By Sam Foster
Via Adirondack Daily Enterprise
The members of UNY TEA, the local Tea Party representing the North Country section of NYS, met the other day to organize a petition drive to put Doug Hoffman on the Republican ballot. While many debate the effectiveness of the Tea Party movement on the national scale, they do present a sizable campaign force and the 2010 elections may be the true litmus test to whether there is any political potency for future elections. NY's 23rd congressional district may be one of many epicenters for the Tea Party tale to bare fruit, their endorsement of Doug Hoffman pits them against local Republican political bosses as 9 out of 11 counties have swung for Matt Doheny.
The Adirondack Daily Enterprise interviewed Mark Barie, the leader of UNYTEA:
The Upstate New York Tea Party has endorsed Doug Hoffman, and its ability to gather signatures for him will be "a numerical litmus test" of its strength, according to UNYTEA Chairman Mark Barie. Candidates will need 1,250 signatures before the state's mid-July deadline to get on the ballot; UNYTEA's self-imposed deadline is June 30.
About 70 people came to a UNYTEA-hosted meeting at the Hotel Saranac Thursday evening. Barie's remarks were largely focused on advising the attendees on the petition drive and get-out-to-vote efforts. For example, Barie suggested members send out mailers to people in their communities with handwritten addresses, with handwritten "P.S." notes at the end of the form letters saying they have met Hoffman, to give it a more personal feel.

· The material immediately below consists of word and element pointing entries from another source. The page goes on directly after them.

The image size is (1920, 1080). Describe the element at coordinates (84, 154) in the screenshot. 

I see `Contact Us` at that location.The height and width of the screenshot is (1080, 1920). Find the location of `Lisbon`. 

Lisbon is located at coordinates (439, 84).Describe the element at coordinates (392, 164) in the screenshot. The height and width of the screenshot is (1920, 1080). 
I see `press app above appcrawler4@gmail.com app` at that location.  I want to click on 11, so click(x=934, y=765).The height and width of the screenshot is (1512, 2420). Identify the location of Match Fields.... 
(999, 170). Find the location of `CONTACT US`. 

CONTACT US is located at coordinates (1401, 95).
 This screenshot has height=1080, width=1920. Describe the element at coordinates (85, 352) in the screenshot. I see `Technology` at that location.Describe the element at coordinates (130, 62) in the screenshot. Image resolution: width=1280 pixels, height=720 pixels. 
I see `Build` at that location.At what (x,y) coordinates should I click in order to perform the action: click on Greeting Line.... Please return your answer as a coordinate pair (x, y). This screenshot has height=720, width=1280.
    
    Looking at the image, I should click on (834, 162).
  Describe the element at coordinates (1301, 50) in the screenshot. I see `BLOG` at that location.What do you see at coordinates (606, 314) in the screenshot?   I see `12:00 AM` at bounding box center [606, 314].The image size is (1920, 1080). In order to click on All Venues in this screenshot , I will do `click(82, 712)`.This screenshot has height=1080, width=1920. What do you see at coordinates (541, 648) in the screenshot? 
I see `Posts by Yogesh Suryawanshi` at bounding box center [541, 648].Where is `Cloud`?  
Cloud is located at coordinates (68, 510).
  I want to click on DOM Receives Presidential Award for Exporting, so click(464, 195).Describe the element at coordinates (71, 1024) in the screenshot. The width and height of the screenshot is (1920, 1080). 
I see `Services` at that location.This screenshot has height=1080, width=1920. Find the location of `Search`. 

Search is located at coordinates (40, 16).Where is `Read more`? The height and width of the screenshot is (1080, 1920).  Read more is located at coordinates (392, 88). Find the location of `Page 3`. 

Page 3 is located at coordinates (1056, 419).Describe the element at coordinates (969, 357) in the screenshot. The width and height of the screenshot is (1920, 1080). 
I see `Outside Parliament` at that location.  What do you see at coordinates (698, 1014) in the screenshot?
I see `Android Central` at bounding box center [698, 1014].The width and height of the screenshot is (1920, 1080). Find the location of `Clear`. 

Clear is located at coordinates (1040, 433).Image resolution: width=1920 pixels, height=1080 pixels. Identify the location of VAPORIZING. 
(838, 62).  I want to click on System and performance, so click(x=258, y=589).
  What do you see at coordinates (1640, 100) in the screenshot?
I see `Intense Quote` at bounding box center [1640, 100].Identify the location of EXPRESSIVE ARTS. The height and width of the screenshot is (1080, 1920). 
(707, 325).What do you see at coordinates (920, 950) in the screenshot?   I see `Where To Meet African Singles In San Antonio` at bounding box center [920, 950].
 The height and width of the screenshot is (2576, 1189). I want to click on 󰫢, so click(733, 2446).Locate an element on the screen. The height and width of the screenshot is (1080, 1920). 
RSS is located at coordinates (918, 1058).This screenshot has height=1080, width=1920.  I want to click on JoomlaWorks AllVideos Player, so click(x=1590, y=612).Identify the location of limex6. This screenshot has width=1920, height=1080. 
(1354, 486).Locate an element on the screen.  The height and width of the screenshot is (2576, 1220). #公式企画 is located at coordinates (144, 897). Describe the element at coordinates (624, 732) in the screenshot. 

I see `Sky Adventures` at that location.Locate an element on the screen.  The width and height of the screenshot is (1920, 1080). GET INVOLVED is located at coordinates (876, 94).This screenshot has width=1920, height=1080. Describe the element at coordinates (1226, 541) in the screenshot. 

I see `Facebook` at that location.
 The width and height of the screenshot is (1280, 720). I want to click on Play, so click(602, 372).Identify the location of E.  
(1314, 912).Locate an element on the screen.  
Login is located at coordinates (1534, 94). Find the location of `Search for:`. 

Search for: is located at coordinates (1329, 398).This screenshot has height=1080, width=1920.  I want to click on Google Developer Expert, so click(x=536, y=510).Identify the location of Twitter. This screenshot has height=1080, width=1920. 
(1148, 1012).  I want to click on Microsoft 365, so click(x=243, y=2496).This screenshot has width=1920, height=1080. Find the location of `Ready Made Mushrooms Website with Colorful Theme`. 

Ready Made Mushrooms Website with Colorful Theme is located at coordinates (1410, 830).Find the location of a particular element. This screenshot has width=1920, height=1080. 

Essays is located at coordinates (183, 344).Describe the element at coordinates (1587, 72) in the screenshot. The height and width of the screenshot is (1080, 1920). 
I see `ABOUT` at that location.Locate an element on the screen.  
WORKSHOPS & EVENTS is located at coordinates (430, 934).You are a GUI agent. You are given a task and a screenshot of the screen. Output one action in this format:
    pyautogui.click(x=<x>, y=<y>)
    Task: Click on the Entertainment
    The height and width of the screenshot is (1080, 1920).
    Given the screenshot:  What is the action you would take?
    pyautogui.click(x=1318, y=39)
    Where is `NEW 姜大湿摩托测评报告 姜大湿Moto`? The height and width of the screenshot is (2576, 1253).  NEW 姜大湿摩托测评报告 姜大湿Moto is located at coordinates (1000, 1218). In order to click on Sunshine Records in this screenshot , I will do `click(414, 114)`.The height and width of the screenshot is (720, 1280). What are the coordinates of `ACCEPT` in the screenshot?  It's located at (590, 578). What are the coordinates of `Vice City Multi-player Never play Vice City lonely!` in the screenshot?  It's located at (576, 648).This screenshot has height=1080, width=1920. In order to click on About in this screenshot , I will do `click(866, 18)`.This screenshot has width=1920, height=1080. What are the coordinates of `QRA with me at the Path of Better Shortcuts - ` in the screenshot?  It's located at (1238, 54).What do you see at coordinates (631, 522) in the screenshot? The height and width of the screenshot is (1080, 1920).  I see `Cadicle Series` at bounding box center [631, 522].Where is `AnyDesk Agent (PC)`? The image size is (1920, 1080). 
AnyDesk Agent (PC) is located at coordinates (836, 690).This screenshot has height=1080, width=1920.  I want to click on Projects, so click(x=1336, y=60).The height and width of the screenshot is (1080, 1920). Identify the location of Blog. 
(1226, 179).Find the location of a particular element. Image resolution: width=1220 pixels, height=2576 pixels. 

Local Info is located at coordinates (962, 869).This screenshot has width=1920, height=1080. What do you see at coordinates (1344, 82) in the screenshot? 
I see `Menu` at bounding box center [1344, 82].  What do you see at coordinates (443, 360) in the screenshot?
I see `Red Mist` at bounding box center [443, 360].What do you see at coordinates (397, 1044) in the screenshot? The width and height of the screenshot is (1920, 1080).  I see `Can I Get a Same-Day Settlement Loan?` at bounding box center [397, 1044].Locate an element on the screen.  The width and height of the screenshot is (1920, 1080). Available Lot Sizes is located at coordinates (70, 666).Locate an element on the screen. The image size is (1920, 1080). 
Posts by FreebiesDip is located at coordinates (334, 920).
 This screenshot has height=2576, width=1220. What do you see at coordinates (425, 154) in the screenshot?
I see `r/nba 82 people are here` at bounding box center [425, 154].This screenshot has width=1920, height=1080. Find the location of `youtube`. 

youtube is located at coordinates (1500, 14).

UNYTEA started last year and has more than 700 members. Hoffman is the first candidate the group has endorsed.
"This is a test, to see if we can help him," Barie said. He said UNYTEA will be holding more, similar events throughout the district in the upcoming weeks; they held one in Elizabethtown last week.
However, Barie said after the event, "whether (Hoffman) wins, loses, or draws, the Upstate New York Tea Party will live to fight another day."
Will UNYTEA bear fruit for the Hoffman campaign? Only time will tell, however, this many be the first election cycle in recent memory where right-wing organizers will likely be at work en masse. It will certainly be interesting to watch.
2 comments:
Hoffman barely lost in November of 2009 - and that was before Owens lied - health care passed and everyone found out that he really is a left wing Pelosi lover. I believe he'll win in 2010 without much problem; as long as all Right-Of-Center voters are together, and not divided.
The grassroots certainly over-rid the party bosses the last time. I suspect the same will happen again.
But I think that you are correct, Hoffman has all kinds of name recognition in a giant district. Plus, Bill Owens has a lot to answer for with his health care vote.